For bisquits, I determine which fat by the dish thhe bisquits will be served with.


----------



## carpenter (Aug 19, 2011)

The longer it melts the more flavor it gets.


----------



## boar_d_laze (Feb 13, 2008)

The better the lard, the less "porky" the taste. You can get very good lard from some carnecerias, and lesser from others -- it just depends on the fat they use initially. Smelly fat makes for smelly lard; it's largely a matter of where on the pig the fat was. The guys in the carnecieria make lard (_manteca_) exactly the same way you are, just in larger quantities. If the convenience of having someone do the work is what you're after, you can probably find a carneceria with lard as good as yours.

Leaf lard is lard like all other lard, only the fat comes from very specific areas -- around the loin and/or kidneys. By the way, best quality suet comes from the kidney and loin areas of a beeve.

If you're located in SoCal, Farmer John brand lard is ubiquitous, very high quality, and very mild in aroma and taste.
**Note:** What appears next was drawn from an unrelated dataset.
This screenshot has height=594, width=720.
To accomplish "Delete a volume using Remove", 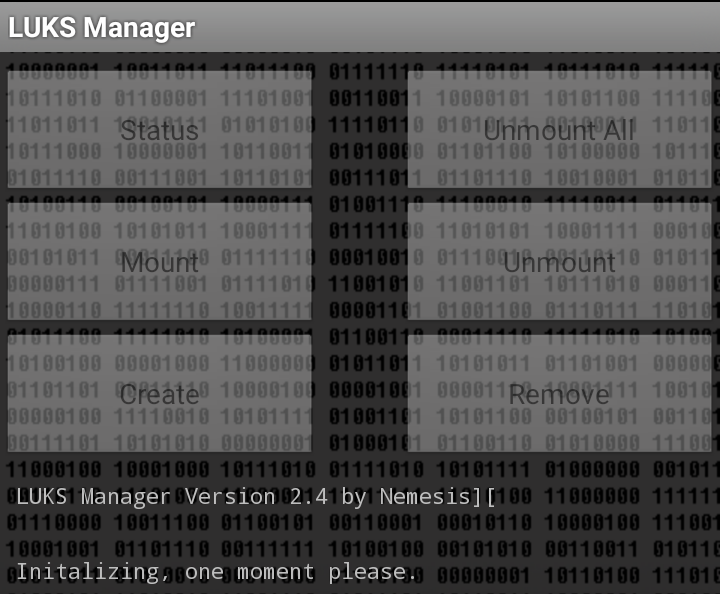I will (559, 393).
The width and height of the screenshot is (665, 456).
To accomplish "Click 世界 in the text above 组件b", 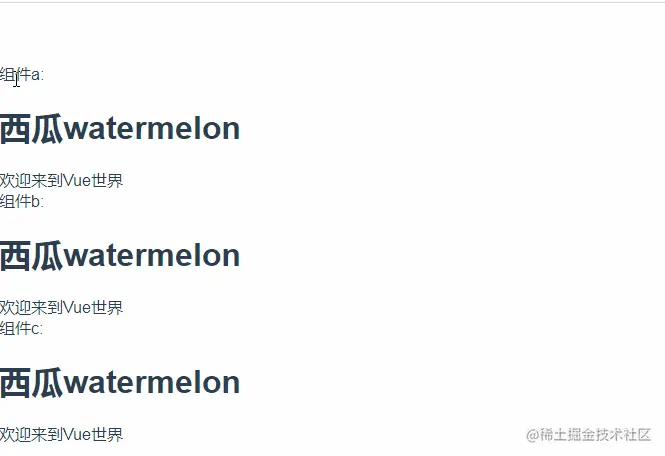I will 107,181.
In my opinion good lard gives a cleaner taste than Crisco. It's my preferred fat for anything where "flaky" is important -- that includes any pie crust and biscuits too.

BDL


----------



## carpenter (Aug 19, 2011)

Thanks for the reply. I'm in Boston and can not find any leaf lard this soon before Thanksgiving.  I would have to find a farmer and preorder it.  The fat I usually get is in long strips and if I don't render it too long it turns a solid white.  The Mexican lard has a tan color to it.


----------